A lot of times, partners will offer a turnkey UC solution where they manage all of the billing, so they take care of the carrier relationships, and that could be another area where their practices aren’t very accurate, Arnold said.
"They miss a lot of things and make errors, and that can also be an area where they could fall down," he said. "When they’re selling the offering, that capability may sound very attractive to an end business, but if they’re not really that good at it and they just don’t have enough resources to do it right, that can be problematic."
Many sales partners don’t fully understand the difference between features that are must-haves versus nice-to-haves, Beller said.
"This is especially true if the customer has a PBX
today," he said. "It’s key to understand how that functions today and make sure the new solution can provide similar functionality or, alternatively, identify the gaps that the new solution can’t fill. Understanding requirements is key."
Providers are falling short on the collaboration front, said Nicole Folino, Sandler Partners' regional vice president.
"There are a lot of customers that want to keep their Cisco Webex
meetings in place, but integrate it with a RingCentral or Vonage service, for example," she said. "However, most providers include their own collaboration tool with each UCaaS license so customers cannot optimize costs if they don’t want to use the tool. Some of my bigger clients are married to Webex and having to transition away has prevented them from moving their PBX to the cloud."

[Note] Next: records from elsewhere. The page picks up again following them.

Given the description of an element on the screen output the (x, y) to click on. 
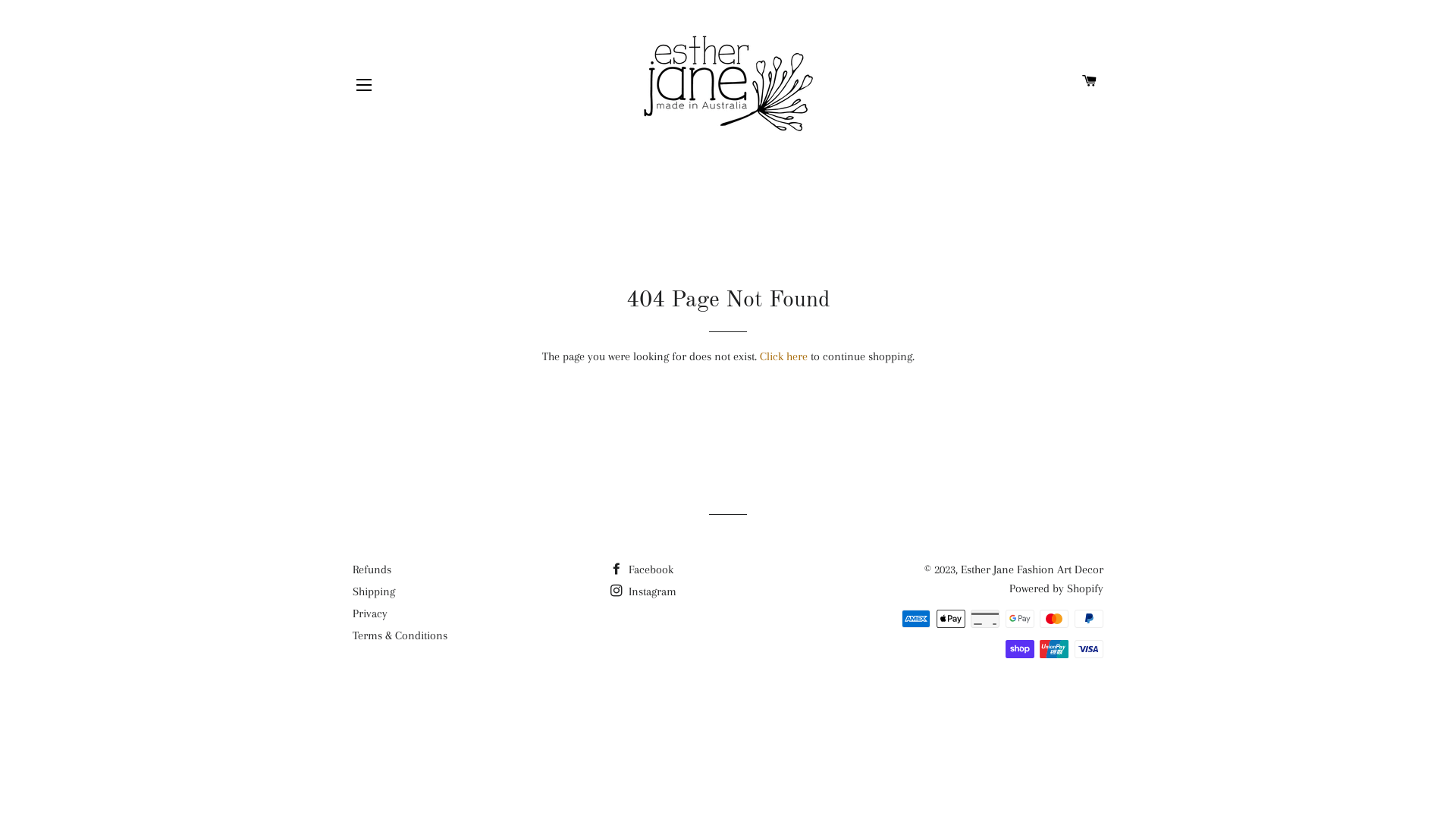
Esther Jane Fashion Art Decor Element type: text (1031, 569)
Privacy Element type: text (369, 613)
Powered by Shopify Element type: text (1056, 588)
Shipping Element type: text (373, 591)
Facebook Element type: text (641, 569)
CART Element type: text (1089, 80)
Terms & Conditions Element type: text (399, 635)
SITE NAVIGATION Element type: text (363, 84)
Instagram Element type: text (643, 591)
Refunds Element type: text (371, 569)
Click here Element type: text (783, 356)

UC providers often overpromise and underdeliver, Beller said. Clearly setting out next steps and timelines sounds simple, but has emerged as a major challenge for some UC providers, he said.
"Partners can serve UC
customers better by asking good questions, really digging into what they’re trying to accomplish and aligning or mapping goals back to how the solutions address both challenges and goals," he said. "Partners also should make sure they address customers’ current issues, but also their wish list to future-proof and modernize their communications."
Contact Center Issues
From a contact center perspective, providers still are falling short of being able to provide a workforce management (WFM) solution that is fully integrated into their stack without the use of a third party, Folino said. WFM is a large opportunity in which only a few do not have to outsource to either NICE inContact
, Calabrio or Verint
, she said.
"A similar scenario exists with predictive dialers," she said. "The finance industry still uses this technology quite a bit in their collections departments and NICE inContact is the only provider I know of that can offer a true predictive dialer. Other carriers have progressive dialing, etc., but not true predictive dialing that is compliant with the Telephone Consumer Protection Act (TCPA)."
Not Enough Flexibility
One issue plaguing providers is the lack of ability or willingness to start with a subset of functionality to solve the pressing business issue with a midterm plan to roll out the rest of the UCaaS
suite, Griffiths said. This is more relevant in 500-plus seat deployments, he said.
"Solve the need for (sometimes complex) post-sale information from the customer," he said. "This is the biggest cause of post-sale friction, frustration and associated delays. Maybe there is a technical solution, maybe clearer communication is needed, ideally both."